Collect every line below that contains the word "will" and copy each such line in full.

**Entries shown:**
# # # # # # #

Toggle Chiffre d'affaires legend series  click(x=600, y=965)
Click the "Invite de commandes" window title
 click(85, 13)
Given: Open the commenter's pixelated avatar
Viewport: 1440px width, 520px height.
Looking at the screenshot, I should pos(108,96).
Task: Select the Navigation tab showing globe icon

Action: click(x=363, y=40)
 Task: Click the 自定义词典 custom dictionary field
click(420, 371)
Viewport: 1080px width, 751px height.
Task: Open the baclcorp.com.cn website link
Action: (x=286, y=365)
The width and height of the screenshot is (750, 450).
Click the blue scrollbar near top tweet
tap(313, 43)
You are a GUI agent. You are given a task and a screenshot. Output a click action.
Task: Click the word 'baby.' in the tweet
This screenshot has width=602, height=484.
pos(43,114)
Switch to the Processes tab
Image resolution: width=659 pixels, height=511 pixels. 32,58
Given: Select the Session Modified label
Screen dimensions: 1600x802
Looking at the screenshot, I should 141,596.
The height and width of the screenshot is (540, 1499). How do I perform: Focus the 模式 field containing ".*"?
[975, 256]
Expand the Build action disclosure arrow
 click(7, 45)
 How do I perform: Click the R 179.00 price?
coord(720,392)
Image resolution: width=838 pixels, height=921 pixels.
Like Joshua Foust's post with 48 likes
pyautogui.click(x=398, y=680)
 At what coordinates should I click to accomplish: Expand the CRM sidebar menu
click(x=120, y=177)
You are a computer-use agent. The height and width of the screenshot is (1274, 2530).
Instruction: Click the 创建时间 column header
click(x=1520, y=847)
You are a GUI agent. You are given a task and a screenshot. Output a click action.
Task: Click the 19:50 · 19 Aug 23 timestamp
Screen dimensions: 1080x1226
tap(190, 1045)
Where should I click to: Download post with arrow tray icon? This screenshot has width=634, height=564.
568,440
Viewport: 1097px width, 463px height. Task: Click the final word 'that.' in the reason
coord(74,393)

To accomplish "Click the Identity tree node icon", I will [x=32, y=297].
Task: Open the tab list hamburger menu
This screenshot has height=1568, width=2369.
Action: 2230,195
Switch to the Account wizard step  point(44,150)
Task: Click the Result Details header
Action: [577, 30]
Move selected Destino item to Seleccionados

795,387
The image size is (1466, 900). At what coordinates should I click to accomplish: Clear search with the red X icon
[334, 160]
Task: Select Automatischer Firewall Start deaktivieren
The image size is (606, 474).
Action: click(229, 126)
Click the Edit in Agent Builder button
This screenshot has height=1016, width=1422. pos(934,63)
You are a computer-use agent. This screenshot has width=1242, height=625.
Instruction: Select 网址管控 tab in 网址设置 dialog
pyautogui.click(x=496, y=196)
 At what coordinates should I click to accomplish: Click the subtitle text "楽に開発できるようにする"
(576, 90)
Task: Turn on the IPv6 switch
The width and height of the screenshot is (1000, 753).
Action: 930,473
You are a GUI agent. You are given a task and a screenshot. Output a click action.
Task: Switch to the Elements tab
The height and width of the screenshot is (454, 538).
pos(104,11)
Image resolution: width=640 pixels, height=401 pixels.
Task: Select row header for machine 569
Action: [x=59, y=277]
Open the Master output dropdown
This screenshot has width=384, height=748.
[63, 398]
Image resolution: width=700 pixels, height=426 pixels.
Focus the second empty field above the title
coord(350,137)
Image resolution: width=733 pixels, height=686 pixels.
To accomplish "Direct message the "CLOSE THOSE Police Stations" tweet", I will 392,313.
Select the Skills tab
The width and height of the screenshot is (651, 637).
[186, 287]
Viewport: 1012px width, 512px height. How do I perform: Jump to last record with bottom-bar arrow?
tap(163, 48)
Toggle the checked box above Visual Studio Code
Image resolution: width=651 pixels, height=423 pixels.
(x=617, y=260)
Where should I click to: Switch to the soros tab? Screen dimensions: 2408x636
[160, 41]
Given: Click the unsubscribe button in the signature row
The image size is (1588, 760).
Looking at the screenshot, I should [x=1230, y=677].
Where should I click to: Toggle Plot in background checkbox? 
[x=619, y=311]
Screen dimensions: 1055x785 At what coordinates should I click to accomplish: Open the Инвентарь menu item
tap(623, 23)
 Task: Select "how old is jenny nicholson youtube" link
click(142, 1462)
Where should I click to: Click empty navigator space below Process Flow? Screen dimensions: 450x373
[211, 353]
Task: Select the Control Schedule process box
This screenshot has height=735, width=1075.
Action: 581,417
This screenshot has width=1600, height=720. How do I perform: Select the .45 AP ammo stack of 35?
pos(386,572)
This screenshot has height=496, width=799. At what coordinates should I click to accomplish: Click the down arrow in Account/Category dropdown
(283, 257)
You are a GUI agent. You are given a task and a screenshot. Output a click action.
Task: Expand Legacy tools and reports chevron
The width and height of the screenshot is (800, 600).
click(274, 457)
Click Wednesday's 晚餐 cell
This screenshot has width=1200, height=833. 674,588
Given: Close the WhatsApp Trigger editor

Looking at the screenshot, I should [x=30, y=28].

# # # # # # #

**Right answer:**
To accomplish "Click the Identity tree node icon", I will [x=32, y=297].
To accomplish "Direct message the "CLOSE THOSE Police Stations" tweet", I will 392,313.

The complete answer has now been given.